§ WHAT THE TASK REQUIRES: Lines before the one containing "繁體中文 (132, 2277)" are left out; copy that line and every later line through the end of the data exactly.

Records from a collection
------------------------------------------------

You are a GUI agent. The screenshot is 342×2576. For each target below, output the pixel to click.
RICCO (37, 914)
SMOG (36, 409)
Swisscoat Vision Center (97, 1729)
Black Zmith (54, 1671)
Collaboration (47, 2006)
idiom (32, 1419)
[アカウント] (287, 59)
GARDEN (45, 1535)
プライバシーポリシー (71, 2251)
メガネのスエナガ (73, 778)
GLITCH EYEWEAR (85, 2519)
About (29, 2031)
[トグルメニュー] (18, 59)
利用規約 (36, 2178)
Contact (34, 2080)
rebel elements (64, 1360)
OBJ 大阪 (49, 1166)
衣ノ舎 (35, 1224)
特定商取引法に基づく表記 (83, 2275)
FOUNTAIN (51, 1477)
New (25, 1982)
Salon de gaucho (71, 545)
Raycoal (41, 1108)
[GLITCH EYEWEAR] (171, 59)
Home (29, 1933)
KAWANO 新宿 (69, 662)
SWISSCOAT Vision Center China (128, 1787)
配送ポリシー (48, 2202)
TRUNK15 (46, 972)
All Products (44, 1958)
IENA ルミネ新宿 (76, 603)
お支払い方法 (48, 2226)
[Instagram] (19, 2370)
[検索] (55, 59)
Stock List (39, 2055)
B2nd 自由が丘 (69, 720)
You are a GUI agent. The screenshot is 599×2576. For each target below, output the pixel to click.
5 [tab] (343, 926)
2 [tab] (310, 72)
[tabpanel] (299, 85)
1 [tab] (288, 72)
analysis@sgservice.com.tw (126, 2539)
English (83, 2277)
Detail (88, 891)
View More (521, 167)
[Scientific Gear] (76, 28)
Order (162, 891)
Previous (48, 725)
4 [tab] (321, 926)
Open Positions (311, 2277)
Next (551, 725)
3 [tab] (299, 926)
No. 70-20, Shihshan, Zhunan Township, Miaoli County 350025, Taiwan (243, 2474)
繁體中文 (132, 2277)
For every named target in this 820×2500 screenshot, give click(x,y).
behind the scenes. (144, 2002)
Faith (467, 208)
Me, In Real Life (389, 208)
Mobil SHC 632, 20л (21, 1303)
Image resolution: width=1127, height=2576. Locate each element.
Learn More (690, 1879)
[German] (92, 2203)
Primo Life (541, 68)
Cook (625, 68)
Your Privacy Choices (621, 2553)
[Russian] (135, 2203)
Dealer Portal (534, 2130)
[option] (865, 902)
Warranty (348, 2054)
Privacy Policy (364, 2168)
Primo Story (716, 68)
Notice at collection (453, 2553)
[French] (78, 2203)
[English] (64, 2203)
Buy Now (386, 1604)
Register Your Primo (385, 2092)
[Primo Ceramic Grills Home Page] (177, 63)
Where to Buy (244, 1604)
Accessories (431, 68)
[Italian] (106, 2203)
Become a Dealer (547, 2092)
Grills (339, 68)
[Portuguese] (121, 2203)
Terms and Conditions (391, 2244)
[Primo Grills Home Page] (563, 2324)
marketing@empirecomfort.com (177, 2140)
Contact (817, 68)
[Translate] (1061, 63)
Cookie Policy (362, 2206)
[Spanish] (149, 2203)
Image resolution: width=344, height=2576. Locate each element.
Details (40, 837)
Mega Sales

------------------------------------------------

§ ANSWER TO THIS TASK:
繁體中文 (132, 2277)
For every named target in this 820×2500 screenshot, give click(x,y).
behind the scenes. (144, 2002)
Faith (467, 208)
Me, In Real Life (389, 208)
Mobil SHC 632, 20л (21, 1303)
Image resolution: width=1127, height=2576. Locate each element.
Learn More (690, 1879)
[German] (92, 2203)
Primo Life (541, 68)
Cook (625, 68)
Your Privacy Choices (621, 2553)
[Russian] (135, 2203)
Dealer Portal (534, 2130)
[option] (865, 902)
Warranty (348, 2054)
Privacy Policy (364, 2168)
Primo Story (716, 68)
Notice at collection (453, 2553)
[French] (78, 2203)
[English] (64, 2203)
Buy Now (386, 1604)
Register Your Primo (385, 2092)
[Primo Ceramic Grills Home Page] (177, 63)
Where to Buy (244, 1604)
Accessories (431, 68)
[Italian] (106, 2203)
Become a Dealer (547, 2092)
Grills (339, 68)
[Portuguese] (121, 2203)
Terms and Conditions (391, 2244)
[Primo Grills Home Page] (563, 2324)
marketing@empirecomfort.com (177, 2140)
Contact (817, 68)
[Translate] (1061, 63)
Cookie Policy (362, 2206)
[Spanish] (149, 2203)
Image resolution: width=344, height=2576. Locate each element.
Details (40, 837)
Mega Sales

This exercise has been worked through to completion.